本作で登場する話は、「失楽園」や「罪と罰」「カラマーゾフの兄弟」など、どれも宗教と人間の関係を描いている。「失楽園」は、楽園と言われていた場所に住むアダムとイヴが知恵の実を食べることで、楽園を出る話だ。「罪と罰」では、自分を天才だと思っているラスコーリニコフが自分の非凡さに自惚れ、老婆を殺す罪を犯すというもの。

どの話も「~してはいけない」というのを宗教で規定されており、その規定を破ることで新しい自己を獲得していく話だった。これらの話は共通して、宗教は人の行動を制限する道具として機能している(「失楽園」は「旧約聖書」のお話しなのに、宗教のメカニズムを語っています。)

つまり、本作は精神障がい者がこれらの話を演じることで、自分たちを縛る者(=医者)を倒す話にもなっていることが分かる。

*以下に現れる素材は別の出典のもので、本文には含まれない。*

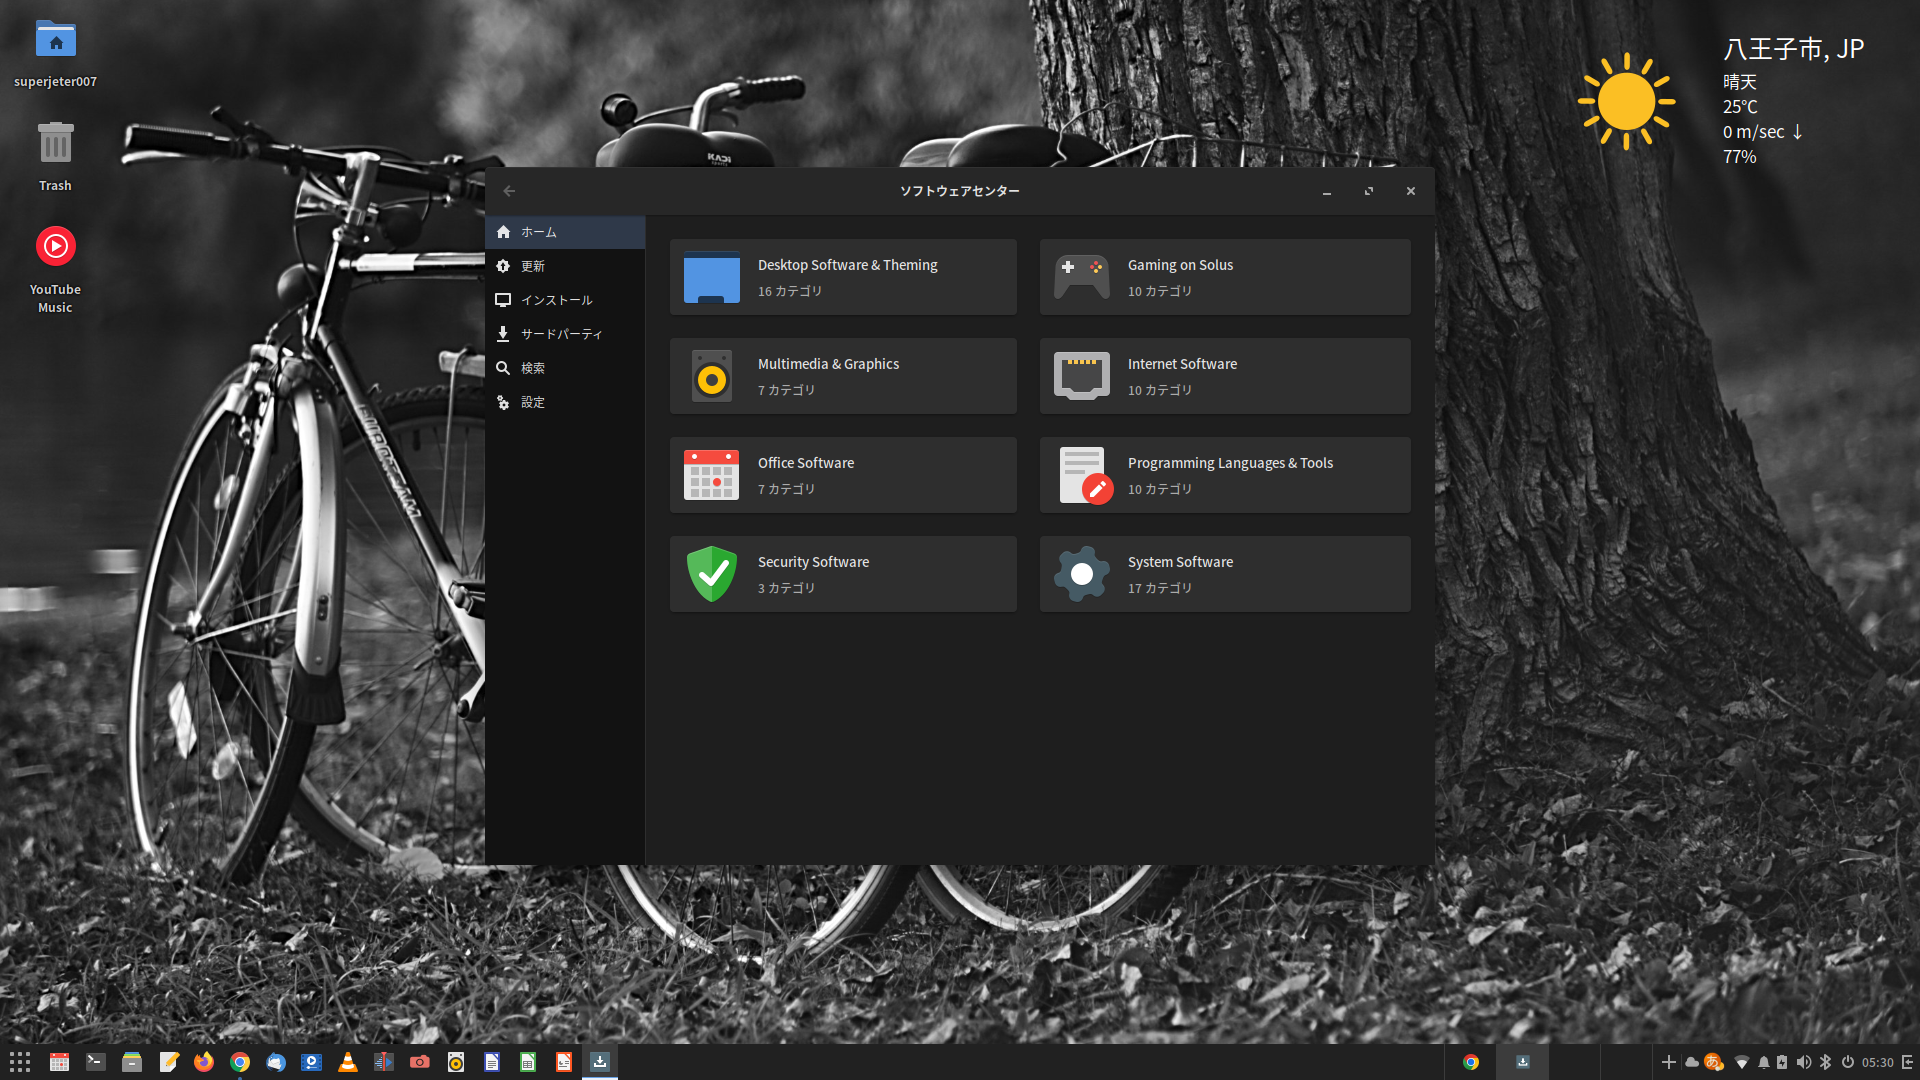Open Programming Languages & Tools category
This screenshot has height=1080, width=1920.
1225,475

誰しもが、一度は親や学校の先生、会社の上司との関係を破壊したくなることがある。その時に気づく、社会のシステムというものを、演劇や映画をメタ的に見せる。つまり「この世は作られた世界だよ。」と強調することで、普遍的で観ていて惹き込まれる作品へと昇華していったと言えよう。

非常に知恵熱が出て、かつ面白い作品でした。